Doug Bell and I went to Villa Rica Saturday and cut Hickory trees to make bow staves. Pictured below is only some of the logs we brought back. Sunday evening we started splitting some of them and man was it hot. We decided it was just too hot to finish them yesterday so we will have more to split when it turns cooler.

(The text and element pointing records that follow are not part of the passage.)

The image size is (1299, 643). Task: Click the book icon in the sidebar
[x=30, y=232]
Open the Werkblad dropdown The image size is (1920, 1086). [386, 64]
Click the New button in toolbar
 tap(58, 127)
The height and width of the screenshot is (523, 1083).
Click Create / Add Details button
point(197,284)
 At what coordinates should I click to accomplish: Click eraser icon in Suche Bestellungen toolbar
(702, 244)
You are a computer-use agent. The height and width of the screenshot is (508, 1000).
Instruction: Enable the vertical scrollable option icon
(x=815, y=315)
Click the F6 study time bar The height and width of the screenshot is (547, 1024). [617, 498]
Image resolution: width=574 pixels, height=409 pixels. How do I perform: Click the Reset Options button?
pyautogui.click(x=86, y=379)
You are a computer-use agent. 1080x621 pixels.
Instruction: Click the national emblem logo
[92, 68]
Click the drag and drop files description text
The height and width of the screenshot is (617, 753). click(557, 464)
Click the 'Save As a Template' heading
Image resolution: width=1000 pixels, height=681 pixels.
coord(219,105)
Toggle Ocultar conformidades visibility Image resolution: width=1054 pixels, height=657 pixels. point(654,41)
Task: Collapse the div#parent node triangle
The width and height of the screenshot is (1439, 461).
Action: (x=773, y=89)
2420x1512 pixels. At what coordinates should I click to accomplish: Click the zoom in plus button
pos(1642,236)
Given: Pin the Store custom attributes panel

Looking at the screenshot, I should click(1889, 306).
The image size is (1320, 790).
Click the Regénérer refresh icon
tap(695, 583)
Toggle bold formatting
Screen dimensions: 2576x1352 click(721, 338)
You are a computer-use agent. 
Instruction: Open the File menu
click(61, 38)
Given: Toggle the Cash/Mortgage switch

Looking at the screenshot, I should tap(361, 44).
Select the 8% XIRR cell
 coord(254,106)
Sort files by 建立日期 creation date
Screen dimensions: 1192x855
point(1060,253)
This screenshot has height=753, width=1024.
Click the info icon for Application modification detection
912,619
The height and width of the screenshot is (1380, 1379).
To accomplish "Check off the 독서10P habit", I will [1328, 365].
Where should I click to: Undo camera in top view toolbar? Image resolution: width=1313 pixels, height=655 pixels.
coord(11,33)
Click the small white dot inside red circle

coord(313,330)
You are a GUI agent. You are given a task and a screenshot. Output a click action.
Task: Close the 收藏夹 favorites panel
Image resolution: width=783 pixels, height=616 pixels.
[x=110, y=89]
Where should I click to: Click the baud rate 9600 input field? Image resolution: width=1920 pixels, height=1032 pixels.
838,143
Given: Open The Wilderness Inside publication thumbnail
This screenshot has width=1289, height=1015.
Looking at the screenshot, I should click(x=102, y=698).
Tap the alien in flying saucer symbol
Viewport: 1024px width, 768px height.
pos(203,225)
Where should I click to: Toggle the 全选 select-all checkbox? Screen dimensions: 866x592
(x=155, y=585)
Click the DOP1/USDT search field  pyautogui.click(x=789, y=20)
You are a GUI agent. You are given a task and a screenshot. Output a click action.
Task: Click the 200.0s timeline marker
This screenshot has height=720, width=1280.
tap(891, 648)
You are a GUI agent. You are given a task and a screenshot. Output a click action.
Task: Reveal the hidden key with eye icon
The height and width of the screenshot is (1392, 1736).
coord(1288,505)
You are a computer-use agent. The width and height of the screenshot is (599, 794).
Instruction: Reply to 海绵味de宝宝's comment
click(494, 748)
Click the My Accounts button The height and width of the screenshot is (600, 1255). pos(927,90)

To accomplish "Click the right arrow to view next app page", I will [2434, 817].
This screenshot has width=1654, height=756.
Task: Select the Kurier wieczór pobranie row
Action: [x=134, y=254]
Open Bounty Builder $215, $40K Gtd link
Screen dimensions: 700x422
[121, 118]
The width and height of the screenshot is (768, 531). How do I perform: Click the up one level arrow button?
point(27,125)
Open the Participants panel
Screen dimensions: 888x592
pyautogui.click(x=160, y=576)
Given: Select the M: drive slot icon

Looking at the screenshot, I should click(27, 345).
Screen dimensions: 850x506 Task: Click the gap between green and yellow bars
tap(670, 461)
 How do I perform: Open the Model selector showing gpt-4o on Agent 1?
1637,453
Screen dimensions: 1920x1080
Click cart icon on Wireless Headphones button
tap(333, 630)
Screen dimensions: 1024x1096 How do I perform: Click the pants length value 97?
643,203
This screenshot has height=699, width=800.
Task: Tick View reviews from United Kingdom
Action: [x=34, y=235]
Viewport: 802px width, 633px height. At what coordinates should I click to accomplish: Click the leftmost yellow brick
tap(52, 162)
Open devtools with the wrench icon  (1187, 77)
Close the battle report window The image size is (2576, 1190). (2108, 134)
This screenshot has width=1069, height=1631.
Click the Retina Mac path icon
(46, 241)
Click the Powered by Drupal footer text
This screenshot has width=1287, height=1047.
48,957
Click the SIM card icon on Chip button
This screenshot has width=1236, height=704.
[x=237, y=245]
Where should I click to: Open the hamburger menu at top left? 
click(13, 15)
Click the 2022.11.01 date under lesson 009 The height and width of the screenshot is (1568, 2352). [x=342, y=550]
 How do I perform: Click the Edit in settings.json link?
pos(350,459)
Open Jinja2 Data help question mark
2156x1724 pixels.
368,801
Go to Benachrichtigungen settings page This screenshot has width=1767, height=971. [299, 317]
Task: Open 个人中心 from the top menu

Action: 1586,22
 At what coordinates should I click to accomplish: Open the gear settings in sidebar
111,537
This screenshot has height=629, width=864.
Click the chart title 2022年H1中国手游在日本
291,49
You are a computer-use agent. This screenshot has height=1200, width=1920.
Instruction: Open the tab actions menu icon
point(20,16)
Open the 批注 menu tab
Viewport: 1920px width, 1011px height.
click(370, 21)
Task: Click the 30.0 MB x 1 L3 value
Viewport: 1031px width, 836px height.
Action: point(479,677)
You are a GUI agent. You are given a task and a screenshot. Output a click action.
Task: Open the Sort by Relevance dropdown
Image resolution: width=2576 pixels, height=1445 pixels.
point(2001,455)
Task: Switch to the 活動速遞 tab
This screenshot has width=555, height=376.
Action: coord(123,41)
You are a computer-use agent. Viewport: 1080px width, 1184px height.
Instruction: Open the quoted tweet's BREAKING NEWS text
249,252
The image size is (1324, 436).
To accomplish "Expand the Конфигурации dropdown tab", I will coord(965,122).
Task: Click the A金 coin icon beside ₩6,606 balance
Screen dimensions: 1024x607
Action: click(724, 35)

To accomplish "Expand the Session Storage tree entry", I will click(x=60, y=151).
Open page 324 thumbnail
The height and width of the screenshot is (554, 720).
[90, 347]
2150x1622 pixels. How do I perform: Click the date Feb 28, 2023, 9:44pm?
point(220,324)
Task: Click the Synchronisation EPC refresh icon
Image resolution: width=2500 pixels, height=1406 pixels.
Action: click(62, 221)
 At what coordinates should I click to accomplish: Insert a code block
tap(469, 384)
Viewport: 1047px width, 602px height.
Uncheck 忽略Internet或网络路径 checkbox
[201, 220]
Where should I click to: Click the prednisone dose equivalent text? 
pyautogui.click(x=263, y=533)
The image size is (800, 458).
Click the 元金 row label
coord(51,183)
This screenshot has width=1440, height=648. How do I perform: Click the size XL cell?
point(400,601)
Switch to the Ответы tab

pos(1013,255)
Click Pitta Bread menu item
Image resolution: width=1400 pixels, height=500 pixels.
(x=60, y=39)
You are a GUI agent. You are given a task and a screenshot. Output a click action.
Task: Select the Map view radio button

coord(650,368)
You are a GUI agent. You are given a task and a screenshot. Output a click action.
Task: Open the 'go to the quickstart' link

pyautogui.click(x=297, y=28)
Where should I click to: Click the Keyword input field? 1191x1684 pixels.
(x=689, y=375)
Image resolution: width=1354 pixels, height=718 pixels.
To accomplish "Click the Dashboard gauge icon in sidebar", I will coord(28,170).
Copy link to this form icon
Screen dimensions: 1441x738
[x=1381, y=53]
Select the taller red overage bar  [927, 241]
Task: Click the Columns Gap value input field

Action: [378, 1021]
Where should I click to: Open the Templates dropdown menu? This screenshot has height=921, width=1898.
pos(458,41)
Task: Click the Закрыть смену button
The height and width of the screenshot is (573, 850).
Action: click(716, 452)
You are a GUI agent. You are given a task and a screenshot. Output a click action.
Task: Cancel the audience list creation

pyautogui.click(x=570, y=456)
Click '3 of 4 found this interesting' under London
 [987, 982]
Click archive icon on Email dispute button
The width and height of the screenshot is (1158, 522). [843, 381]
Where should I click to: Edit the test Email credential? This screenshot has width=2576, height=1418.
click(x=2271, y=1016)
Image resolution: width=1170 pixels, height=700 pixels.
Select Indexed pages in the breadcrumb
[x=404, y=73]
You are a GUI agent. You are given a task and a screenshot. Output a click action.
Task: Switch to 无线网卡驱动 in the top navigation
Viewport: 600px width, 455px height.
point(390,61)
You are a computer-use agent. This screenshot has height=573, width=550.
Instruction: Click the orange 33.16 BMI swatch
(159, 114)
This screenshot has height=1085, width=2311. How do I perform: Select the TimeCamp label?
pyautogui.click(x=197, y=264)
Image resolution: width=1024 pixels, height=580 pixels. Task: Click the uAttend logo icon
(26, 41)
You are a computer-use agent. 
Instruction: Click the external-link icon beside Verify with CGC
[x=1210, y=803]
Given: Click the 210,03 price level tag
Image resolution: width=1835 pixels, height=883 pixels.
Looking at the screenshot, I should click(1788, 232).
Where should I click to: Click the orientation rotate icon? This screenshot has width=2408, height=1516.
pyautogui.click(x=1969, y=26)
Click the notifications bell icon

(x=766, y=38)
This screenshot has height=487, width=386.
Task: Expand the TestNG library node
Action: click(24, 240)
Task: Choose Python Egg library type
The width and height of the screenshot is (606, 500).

I now have a bunch of staves I have to debark plus several cull logs I will turn into smoking wood. Not likely I will make bows out of all the staves but hopefully I will make a few more.


----------



## NCHillbilly (Jul 16, 2012)

Good lookin' pile of wood!  Speaking from learning the hard way, get that bark off of 'em yesterday unless you want a whole lot of smoking wood that looks like Swiss cheese.


----------



## Ta-ton-ka chips (Jul 16, 2012)

Al, you haven't debarked those logs yet?

Posted from Cobb Co Superior Court


----------



## whossbows (Jul 16, 2012)

aint that hot?


----------



## Al33 (Jul 16, 2012)

Welllllll, not sure why but the bark isn't peeling off like I thought it would or did before. Cut and debarked several a couple of years ago and the bark just peeled right off from one end to the other. We cut the trees Saturday so I know the timing was right. I also know there are at least four types of hickory, pignut, mockernut, shellbark, and shagbark. I think most of what we got is shellbark and it may not peel like mockernut or pignut. I used a draw knife and got about 10 done but still have more to go.


----------



## RPM (Jul 19, 2012)

Al, If you need a hand I'll grab a draw knife, a few Corona's, perhaps a couple subs and run up there.


----------



## coaster500 (Jul 21, 2012)

Those are some great lookin Hickory logs!!!

My shoulders hurt just lookin at them


----------



## Al33 (Jul 21, 2012)

RPM said:


> Al, If you need a hand I'll grab a draw knife, a few Corona's, perhaps a couple subs and run up there.



You know you are welcome to come up anytime. Come on up and I'll put a hatchet in your hand and you can make a bow from one of these staves just like HatchetBowDan does.


----------



## RPM (Jul 21, 2012)

Sounds good Al.  I'll give you a call later.


----------



## RPM (Jul 22, 2012)

Al, The wife and I had a  great time this afternoon!

Thanks to you and Doug for all the help you gave me to get me started!


----------